試合終了の笛が鳴ると、スタジアムは大きな拍手に包まれた。
勝敗いいのか、悪いのか同点だった。英美子はこの結果に心のどこかでホッとしていた。
それ以上に観客の心を打ったのは、彼らのプレーに込められた想いだった。
英美子が観覧席から立ち上がると、黒澤が静かに寄り添った。
「お嬢様、皆様がこちらへ向かわれます」
数分後、汗を拭いながら千切、蜂楽、潔、玲王、凪が英美子のもとへと歩いてきた。
「どうだった?」と蜂楽が笑いながら尋ねる。
「すごく……感動しました。
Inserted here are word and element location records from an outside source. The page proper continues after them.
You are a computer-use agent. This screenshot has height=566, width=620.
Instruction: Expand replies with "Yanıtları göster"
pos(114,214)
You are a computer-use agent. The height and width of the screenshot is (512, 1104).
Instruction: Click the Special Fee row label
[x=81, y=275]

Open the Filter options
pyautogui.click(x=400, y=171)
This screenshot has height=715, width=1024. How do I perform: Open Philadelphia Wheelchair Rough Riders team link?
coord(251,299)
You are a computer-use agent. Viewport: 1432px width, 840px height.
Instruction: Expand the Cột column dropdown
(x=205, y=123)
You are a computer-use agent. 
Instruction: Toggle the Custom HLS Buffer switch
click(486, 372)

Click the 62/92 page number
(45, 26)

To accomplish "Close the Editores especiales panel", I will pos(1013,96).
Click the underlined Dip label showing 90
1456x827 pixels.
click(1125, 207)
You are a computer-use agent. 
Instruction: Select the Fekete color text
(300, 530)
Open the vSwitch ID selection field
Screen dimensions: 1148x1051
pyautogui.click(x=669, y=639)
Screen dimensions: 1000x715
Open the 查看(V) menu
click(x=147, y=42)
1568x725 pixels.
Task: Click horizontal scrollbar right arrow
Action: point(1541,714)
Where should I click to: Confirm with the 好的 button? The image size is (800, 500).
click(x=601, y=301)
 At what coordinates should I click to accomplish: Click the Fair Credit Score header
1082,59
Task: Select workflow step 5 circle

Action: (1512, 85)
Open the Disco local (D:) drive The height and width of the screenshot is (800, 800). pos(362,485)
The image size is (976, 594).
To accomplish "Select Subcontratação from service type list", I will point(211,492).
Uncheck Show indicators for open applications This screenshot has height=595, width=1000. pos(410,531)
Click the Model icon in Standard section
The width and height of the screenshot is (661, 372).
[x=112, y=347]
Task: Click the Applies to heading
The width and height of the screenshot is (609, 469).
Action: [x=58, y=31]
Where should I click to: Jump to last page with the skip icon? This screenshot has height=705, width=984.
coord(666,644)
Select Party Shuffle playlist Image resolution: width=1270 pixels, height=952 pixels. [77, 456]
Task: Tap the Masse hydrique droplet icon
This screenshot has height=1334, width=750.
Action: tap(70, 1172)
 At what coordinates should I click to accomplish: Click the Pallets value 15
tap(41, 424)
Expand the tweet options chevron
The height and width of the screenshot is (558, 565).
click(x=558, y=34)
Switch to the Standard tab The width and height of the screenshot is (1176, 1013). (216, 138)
こんな感動的で熱いスポーツ観戦、私初めてです!」
感動で涙に瞳を潤ませた英美子は眩しそうに皆を見つめた。
英美子の言葉に、千切が少しだけ顔を赤らめながら頷いた。
「英美子さんが見てくれてると思うと、自然と全力になれました」
「俺も。あの会見のあと、もっとちゃんと伝えたいって思ったんです」
と潔。
玲王は、彼女の前に立つと、少しだけ声を落として言った。
「あなたがいたから、今日の試合は意味を持った。感謝しています」
凪は、少し離れた場所からぽつりと呟いた。
「……応援、ありがと」
英美子は、彼らの言葉に胸がいっぱいになりながら、静かに微笑んだ。
この数日で、彼女の世界は大きく変わった。
ただの偶然の出会いが、絆へと変わり、信頼へと育っていった。